Methods: HIV-1 DNA next-generation sequencing (Illumina MiSeq) was performed with a 5% cutoff; we included major mutations (based on Stanford HIV Drug Resistance Database) detected in suppressed individuals from the PRESTIGIO Registry. A correlation network was constructed by calculating Spearman coefficients between each pair of mutations (nodes). Weighted edges represent significant correlations (adjusted Benjamini-Hochberg p<0.001) with thresholds set at the 5th and 95th percentiles for negative and positive values, respectively. The analysis was repeated including other mutations (accessory and polymorphisms non-resistance related) detected in ≥10% of study population.

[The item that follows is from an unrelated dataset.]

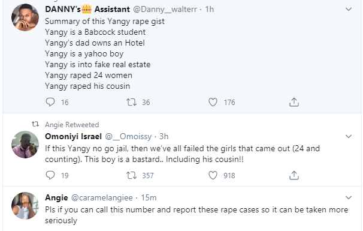Share Danny's Assistant tweet

coord(294,102)
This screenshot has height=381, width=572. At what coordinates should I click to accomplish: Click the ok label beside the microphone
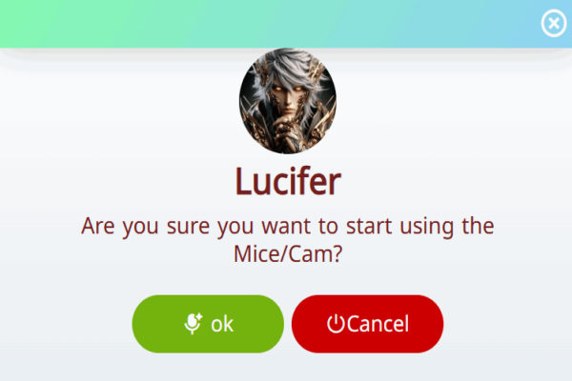(x=222, y=324)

Results: Overall 91 PWH-4DR, maintaining HIV-RNA<50 cps/mL for a median of 3.2 (IQR=1.7-5.0) years, included: at sampling 70 (77%) males, median (IQR) age 54 (50-59) years, on ART for 23 (21-25) years, on the current ART regimen for 2.6 (1.5-3.6) years and CD4+ 655 (484-890) cells/mm3. Out of 1226 mutations detected, 71 majors [25 for protease inhibitors (PI), 13 for nucleoside reverse transcriptase inhibitors (NRTI), 18 for non-nucleoside reverse transcriptase inhibitors (NNRTI), 15 for integrase strand transfer inhibitors (INSTI)] were selected for the above criteria. Network analysis revealed 3 connected components that are biologically relevant (Figure 1). The largest one (Figure 1, A-component) is characterized by 2 distinct communities, connected by a negative correlation among thymidine analog mutations (TAMs), indicating mutually exclusive mutation patterns; type 2 TAMs are associated with a cluster of PI major mutations, while type 1 are linked to L90M for PIs and Y188L for NNRTIs. The B component in Figure 1 is characterized by a pattern of INSTI major mutations, where Q148K is the connector node between 3 groups, composed of NNRTI and major mutations from other drug classes. The second analysis including all mutations (71 majors, 125 minors, 6 stop codons) confirms the structure of these components (Figure 2: A-, B-, C-component), suggesting that not only major mutations may play a role in generating the network. Regarding potentially defective reservoir in proviral DNA, the C-component in Figure 2 presents a cluster of stop codons associated with APOBEC-related context drug resistance mutations.
Conclusions: In PWH-4DR network analysis allows the identification of distinct clusters of major mutations across different drug classes; it also highlights the direction and strength of the association between them. This innovative approach may outline the complex system of relations between proviral DNA mutations.